Monocromatica è anche la visione della voce narrante, Enrica, che è unico punto di vista e sembra neanche molto vivido della storia. Con indifferenza e quasi fastidio analizza ciò che le sta attorno: la vita piatta della madre dai pensieri e dalle abitudini mediocri, l’esistenza bistrattata del padre, la morte della madre, l’episodio di prostituzione quasi inconsapevole e, infine, il caso di aborto di cui è protagonista.
Enrica si nasconde alla vita e anche al lettore, con indifferenza inconsapevole racconta ciò che vede senza indugiare su ciò che sente. È vittima e artefice del proprio malessere, indotto dalla situazione nella quale vive e da ciò che svogliatamente si illude di cambiare.

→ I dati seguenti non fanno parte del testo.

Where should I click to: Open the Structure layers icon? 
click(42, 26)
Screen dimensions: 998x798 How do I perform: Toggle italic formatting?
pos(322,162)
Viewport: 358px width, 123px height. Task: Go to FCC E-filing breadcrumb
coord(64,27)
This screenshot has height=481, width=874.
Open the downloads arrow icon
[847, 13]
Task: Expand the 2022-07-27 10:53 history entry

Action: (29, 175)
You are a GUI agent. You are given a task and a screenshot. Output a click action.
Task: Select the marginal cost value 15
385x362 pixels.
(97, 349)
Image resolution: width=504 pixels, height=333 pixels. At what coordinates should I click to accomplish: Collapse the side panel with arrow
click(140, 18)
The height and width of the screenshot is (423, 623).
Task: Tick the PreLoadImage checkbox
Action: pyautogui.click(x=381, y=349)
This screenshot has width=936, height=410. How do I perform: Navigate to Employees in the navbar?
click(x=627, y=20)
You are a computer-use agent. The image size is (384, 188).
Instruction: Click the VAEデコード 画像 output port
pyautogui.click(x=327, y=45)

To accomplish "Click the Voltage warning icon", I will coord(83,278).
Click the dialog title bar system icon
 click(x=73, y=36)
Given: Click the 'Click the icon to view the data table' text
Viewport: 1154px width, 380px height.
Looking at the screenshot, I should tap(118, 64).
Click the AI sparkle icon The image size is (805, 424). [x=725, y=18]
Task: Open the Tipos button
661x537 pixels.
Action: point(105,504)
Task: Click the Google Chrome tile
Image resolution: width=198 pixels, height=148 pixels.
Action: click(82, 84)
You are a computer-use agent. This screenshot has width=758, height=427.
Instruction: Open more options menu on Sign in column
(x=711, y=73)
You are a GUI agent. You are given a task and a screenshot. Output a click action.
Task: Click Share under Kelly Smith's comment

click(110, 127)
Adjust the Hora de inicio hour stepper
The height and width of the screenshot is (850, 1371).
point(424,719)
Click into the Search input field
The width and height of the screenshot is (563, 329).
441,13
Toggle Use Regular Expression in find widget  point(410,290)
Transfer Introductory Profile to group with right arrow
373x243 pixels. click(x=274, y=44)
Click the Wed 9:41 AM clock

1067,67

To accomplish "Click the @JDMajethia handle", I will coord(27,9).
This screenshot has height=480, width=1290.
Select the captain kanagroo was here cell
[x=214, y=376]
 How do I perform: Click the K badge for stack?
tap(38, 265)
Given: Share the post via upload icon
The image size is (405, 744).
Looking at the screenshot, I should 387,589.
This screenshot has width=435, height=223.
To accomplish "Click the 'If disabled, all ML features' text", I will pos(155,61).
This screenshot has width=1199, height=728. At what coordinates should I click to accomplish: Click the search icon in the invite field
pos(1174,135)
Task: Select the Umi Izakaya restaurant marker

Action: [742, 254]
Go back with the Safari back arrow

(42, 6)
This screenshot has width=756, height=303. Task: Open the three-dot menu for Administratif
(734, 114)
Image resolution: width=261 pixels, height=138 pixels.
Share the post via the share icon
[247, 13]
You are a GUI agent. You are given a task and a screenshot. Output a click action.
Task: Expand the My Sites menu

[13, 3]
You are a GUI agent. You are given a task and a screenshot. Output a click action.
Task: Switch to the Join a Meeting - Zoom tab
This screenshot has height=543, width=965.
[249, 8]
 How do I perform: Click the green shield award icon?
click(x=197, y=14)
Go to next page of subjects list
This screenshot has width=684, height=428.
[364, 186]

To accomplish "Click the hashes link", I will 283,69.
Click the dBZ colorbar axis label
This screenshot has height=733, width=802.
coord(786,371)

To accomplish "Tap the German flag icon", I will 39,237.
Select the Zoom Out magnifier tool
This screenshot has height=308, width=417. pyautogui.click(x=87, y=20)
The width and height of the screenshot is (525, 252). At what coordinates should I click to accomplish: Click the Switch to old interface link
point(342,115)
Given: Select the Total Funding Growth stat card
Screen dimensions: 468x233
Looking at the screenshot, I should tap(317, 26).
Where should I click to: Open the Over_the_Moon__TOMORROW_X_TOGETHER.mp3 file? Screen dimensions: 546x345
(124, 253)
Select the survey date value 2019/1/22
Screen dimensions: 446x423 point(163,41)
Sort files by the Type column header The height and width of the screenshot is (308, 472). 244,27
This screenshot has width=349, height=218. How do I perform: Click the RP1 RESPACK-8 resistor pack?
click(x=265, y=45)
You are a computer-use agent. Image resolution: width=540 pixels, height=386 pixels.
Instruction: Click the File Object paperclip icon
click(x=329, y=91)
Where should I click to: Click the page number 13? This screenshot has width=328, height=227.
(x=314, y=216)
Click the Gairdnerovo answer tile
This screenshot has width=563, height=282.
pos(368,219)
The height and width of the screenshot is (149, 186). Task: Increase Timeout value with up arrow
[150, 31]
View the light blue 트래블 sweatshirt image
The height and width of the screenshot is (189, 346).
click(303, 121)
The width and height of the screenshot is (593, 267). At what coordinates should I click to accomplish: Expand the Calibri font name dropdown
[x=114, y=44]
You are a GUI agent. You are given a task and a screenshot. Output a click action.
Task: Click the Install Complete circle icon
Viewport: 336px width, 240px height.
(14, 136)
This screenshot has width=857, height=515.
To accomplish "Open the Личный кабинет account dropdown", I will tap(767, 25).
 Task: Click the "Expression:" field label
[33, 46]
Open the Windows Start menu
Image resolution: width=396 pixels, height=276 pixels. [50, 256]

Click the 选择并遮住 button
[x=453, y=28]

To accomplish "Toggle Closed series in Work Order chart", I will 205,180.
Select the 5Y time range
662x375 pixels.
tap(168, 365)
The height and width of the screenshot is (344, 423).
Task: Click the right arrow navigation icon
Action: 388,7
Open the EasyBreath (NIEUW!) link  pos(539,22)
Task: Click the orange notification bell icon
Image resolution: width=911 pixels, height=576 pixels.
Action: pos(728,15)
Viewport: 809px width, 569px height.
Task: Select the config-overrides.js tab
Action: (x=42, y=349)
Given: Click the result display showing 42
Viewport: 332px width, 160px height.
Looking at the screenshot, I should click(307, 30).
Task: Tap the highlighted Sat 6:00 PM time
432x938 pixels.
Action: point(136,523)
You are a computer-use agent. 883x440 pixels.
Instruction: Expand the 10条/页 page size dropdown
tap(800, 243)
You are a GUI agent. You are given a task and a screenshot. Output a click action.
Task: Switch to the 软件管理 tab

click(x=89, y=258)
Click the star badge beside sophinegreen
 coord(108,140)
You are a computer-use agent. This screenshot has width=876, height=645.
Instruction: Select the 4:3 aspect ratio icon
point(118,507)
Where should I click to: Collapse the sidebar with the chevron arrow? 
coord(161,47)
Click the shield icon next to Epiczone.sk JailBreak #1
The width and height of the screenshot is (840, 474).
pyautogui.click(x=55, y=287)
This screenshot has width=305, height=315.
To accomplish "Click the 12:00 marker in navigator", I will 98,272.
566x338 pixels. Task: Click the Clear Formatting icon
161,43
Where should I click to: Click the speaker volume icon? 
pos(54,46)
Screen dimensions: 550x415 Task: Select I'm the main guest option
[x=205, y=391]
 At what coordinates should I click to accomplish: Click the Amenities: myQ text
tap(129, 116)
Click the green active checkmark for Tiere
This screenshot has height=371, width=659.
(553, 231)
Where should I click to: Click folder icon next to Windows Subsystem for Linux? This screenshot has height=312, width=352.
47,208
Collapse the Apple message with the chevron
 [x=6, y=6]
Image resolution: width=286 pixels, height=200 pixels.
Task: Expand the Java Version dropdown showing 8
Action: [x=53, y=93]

Dacia Maraini regala al lettore un’opera silenziosamente dolorosa, le sue fotografie di parole sono colpi sordi che fanno male, ma di un dolore sopportabile. Il nostro stomaco arriva alla fine delle pagine, mentre i nostri occhi consumano la lettura, stremato e sollevato.
L’età del malessere non è solo l’adolescenza di Enrica; sono gli stessi anni ‘50 logori che si appiccicano addosso ai personaggi e li sbiadiscono. È la mediocrità che ingrigisce i volti, tarpa le ali e come un tarlo consuma le vite di tutti gli occhi che fissano l’obiettivo della Maraini.